Title: Re: mass of a photon
Post by: Emc2 on 07/09/2012 10:43:28
If the photon has no mass. How can it react on surfaces whith force. In the case of vanes of mill under a vacuum (crookes radiometer)
Quote
or in the case of this link

http://www.newscientist.com/mobile/article/dn16158-photon-force-harnessed-to-do-some-light-work.html

and second part of question

after reacting on these mechanisims what is energy is used or diminished from the photon?


http://en.wikipedia.org/wiki/Optical_tweezers

Optical tweezers are capable of manipulating nanometer and micrometer-sized dielectric particles by exerting extremely small forces via a highly focused laser beam. The beam is typically focused by sending it through a microscope objective. The narrowest point of the focused beam, known as the beam waist, contains a very strong electric field gradient.
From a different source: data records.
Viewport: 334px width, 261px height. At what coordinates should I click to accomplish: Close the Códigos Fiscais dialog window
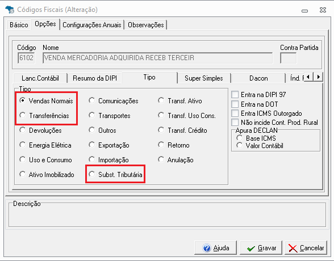pos(323,10)
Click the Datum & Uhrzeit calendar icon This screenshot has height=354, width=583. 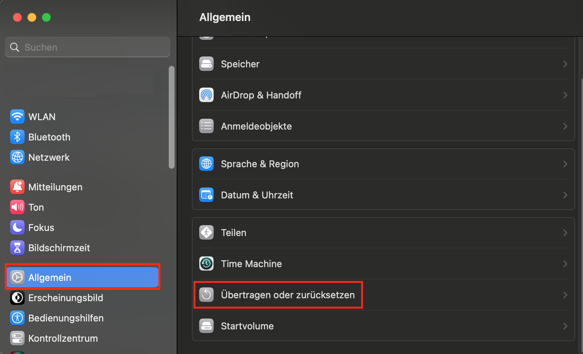pyautogui.click(x=206, y=195)
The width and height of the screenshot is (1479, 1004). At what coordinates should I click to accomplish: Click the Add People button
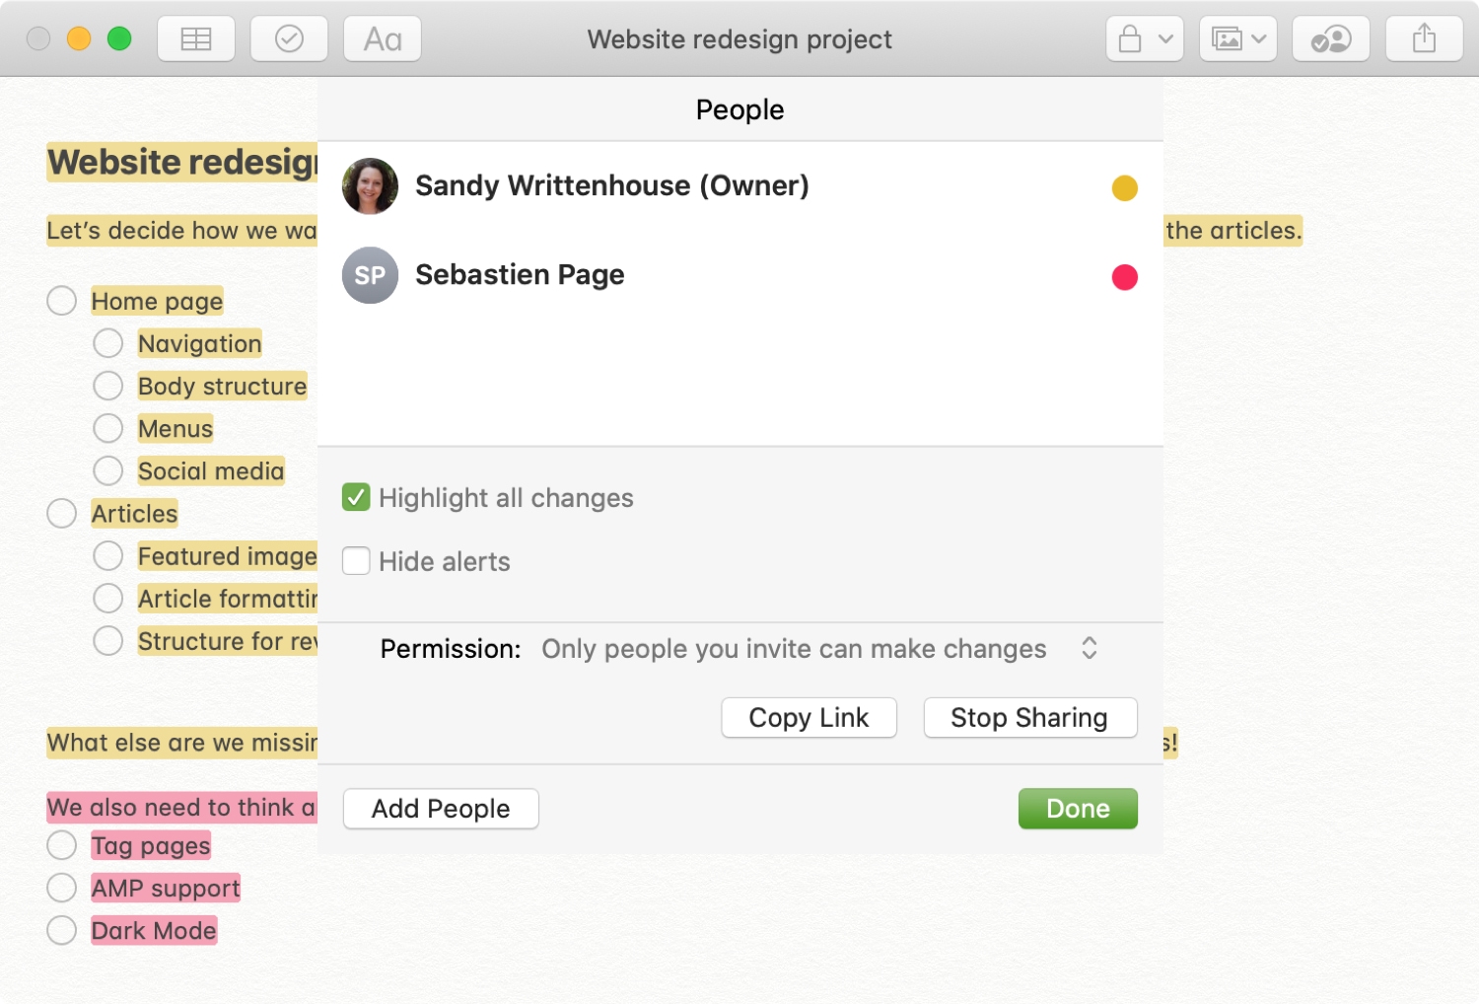click(441, 809)
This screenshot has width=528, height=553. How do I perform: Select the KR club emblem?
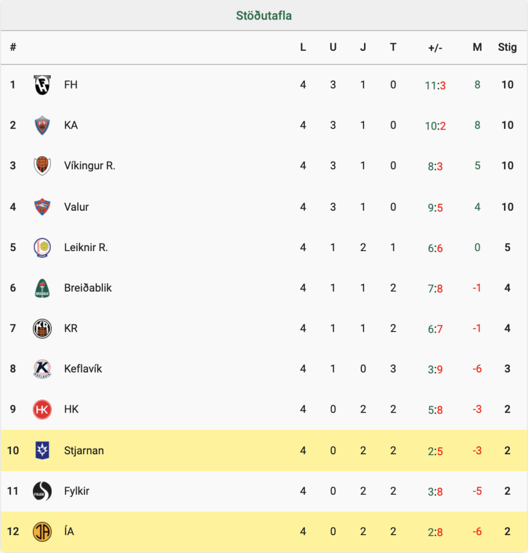pyautogui.click(x=42, y=329)
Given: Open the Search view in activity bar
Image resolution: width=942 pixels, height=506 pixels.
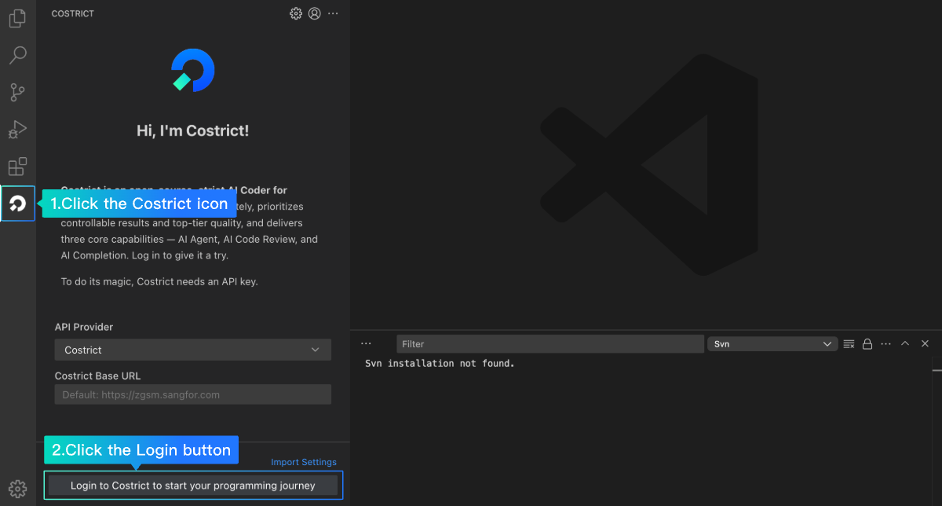Looking at the screenshot, I should [x=17, y=55].
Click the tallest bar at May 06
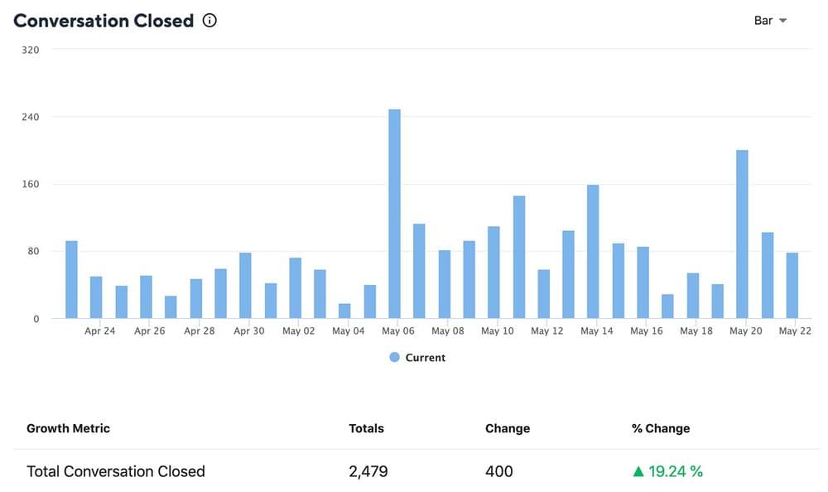Screen dimensions: 828x492 tap(394, 214)
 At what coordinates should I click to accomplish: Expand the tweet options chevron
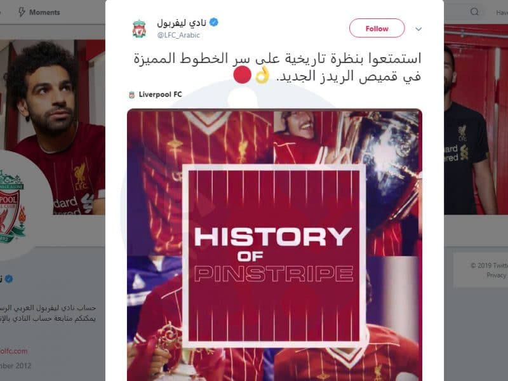pos(418,29)
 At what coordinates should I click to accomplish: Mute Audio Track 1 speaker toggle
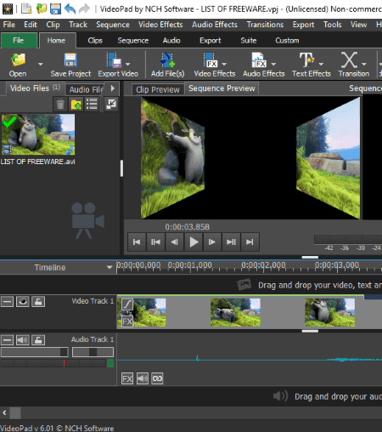point(23,339)
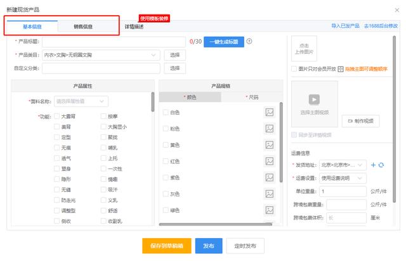The width and height of the screenshot is (406, 261).
Task: Open the 导入已发产品 link
Action: [345, 26]
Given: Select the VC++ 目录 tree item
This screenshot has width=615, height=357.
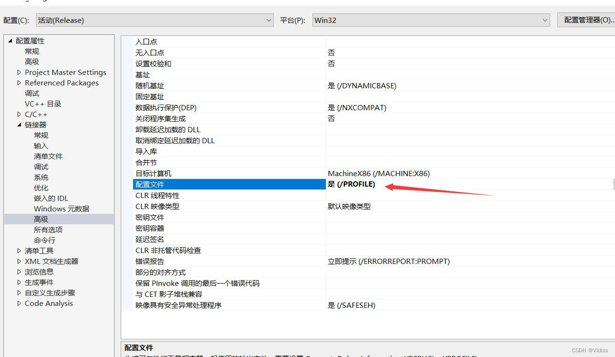Looking at the screenshot, I should tap(42, 104).
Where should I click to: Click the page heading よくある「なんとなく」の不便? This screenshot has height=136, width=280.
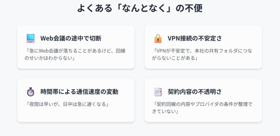(x=140, y=8)
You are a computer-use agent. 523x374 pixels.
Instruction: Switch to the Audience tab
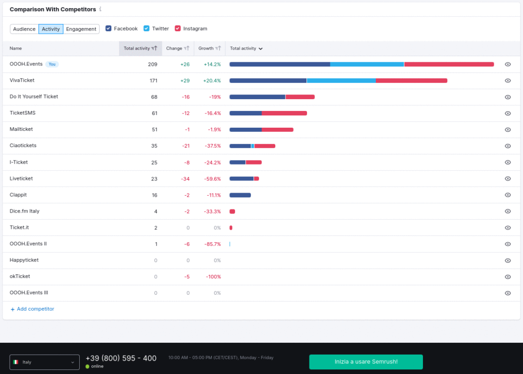click(24, 29)
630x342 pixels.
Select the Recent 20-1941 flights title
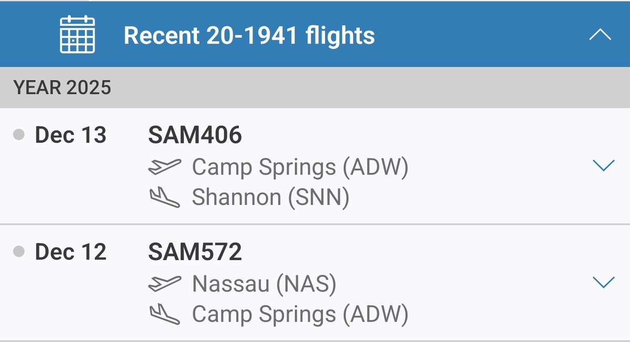pos(249,35)
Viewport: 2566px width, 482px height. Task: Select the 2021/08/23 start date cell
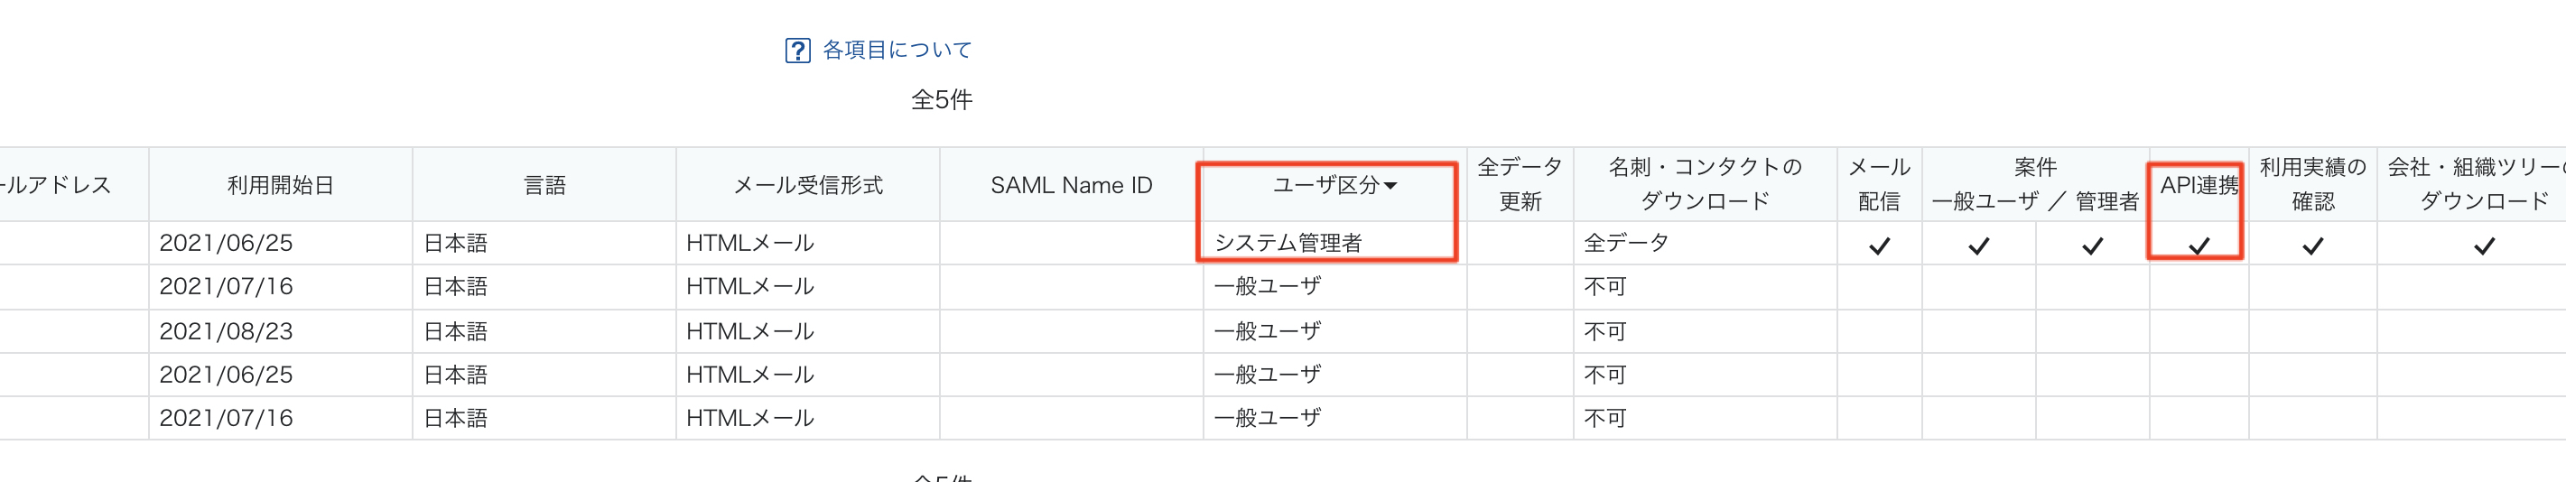(281, 331)
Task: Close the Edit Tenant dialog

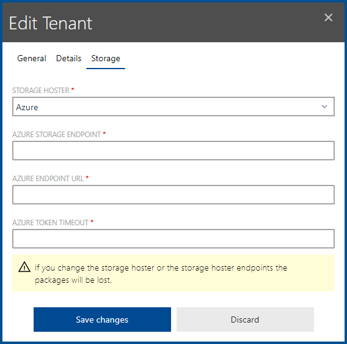Action: (x=328, y=18)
It turns out that dielectric particles are attracted along the gradient to the region of strongest electric field, which is the center of the beam. The laser light also tends to apply a force on particles in the beam along the direction of beam propagation. It is easy to understand why if one considers conservation of momentum. Photons that are absorbed or scattered by the tiny dielectric particle in its path impart momentum to the dielectric particle. This is known as the scattering force and results in the particle being displaced slightly downstream from the exact position of the beam waist, as seen in the figure.
Title: Re: mass of a photon
Post by: Emc2 on 07/09/2012 10:46:57
A slight clarification about the difference between Mass and Rest Mass:
  • The photon, traveling at the speed of light does have mass,and is deflected by a gravitational well like the Sun

  photons do not have any "mass'
 mass
A measure of the total amount of material in a body, defined either by the inertial properties of the body or by its gravitational influence on other bodies.

  a Photon does not affect other particles gravitationally, cause it has zero mass....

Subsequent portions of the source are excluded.